Much delay (consequent upon accusations of fraud in some of the awards) has occurred in respect to the distribution of the limited amounts received from Venezuela under the treaty of April 25, 1866, applicable to the awards of the joint commission created by that treaty. So long as these matters are pending in Congress the Executive can not assume either to pass upon the questions presented or to distribute the fund received. It is eminently desirable that definite legislative action should be taken, either affirming the awards to be final or providing some method for reexamination of the claims. Our relations with the Republics of Central and South America and with the Empire of Brazil have continued without serious change, further than the temporary interruption of diplomatic intercourse with Venezuela and with Guatemala. Amicable relations have alreadv been fully restored with Venezuela, and it is not doubted that all grounds of misunderstanding with Guatemala will speedily be removed. From all these countries there are favorable indications of a disposition on the part of their Governments and people to reciprocate our efforts in the direction of increased commercial intercourse.

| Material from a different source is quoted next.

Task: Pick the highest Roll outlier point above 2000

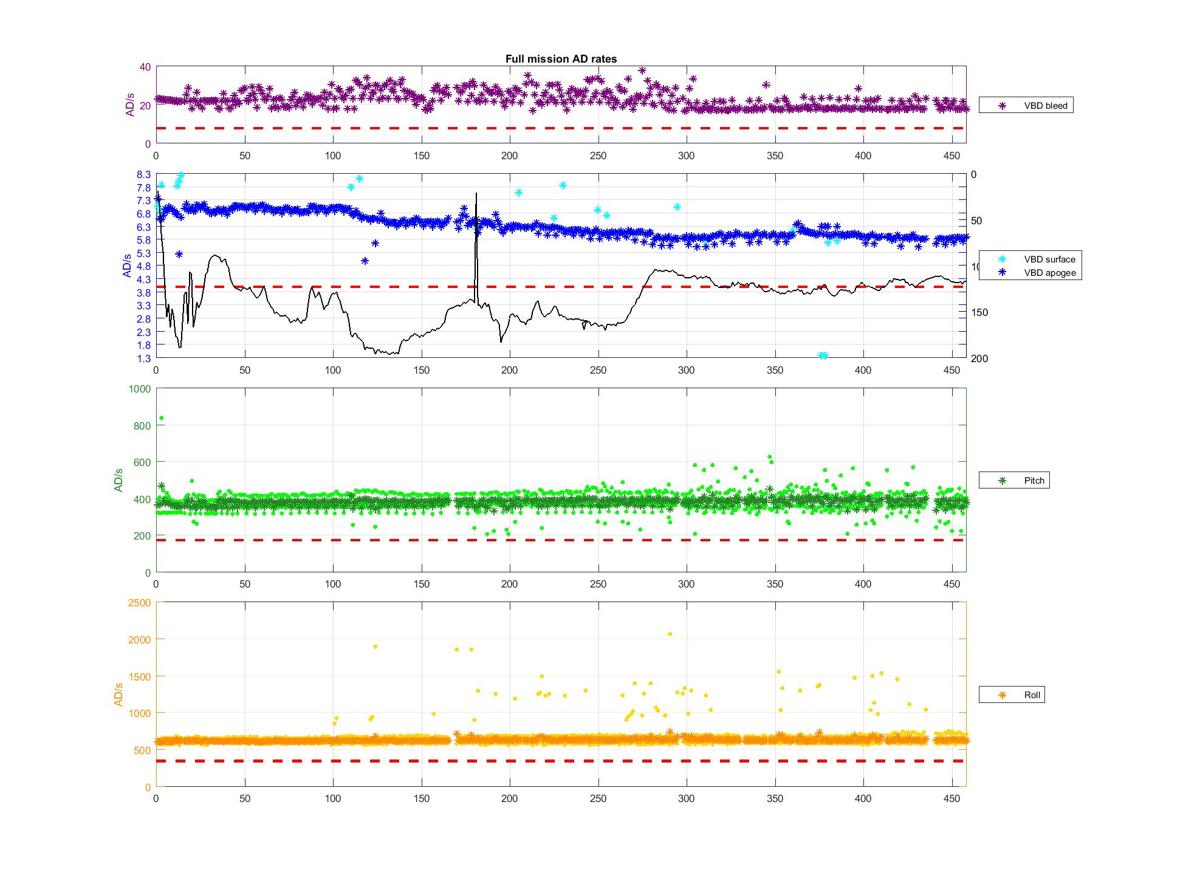Action: click(x=670, y=634)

The Government of the Samoan Islands has sent an envoy, in the person of its secretary of state, to invite the Government of the United States to recognize and protect their independence, to establish commercial relations with their people, and to assist them in their steps toward regulated and responsible government. The inhabitants of these islands, having made considerable progress in Christian civilization and the development of trade, are doubtful of their ability to maintain peace and independence without the aid of some stronger power. The subject is deemed worthy of respectful attention, and the claims upon our assistance by this distant community will be carefully considered.

The long commercial depression in the United States has directed attention to the subject of the possible increase of our foreign trade and the methods for its development, not only with Europe, but with other countries, and especially with the States and sovereignties of the Western Hemisphere. Instructions from the Department of State were issued to the various diplomatic and consular officers of the Government, asking them to devote attention to the question of methods by which trade between the respective countries of their official residence and the United States could be most judiciously fostered. In obedience to these instructions, examinations and reports upon this subject have been made by many of these officers and transmitted to the Department, and the same are submitted to the consideration of Congress.

The annual report of the Secretary of the Treasury on the state of the finances presents important questions for the action of Congress, upon some of which I have already remarked.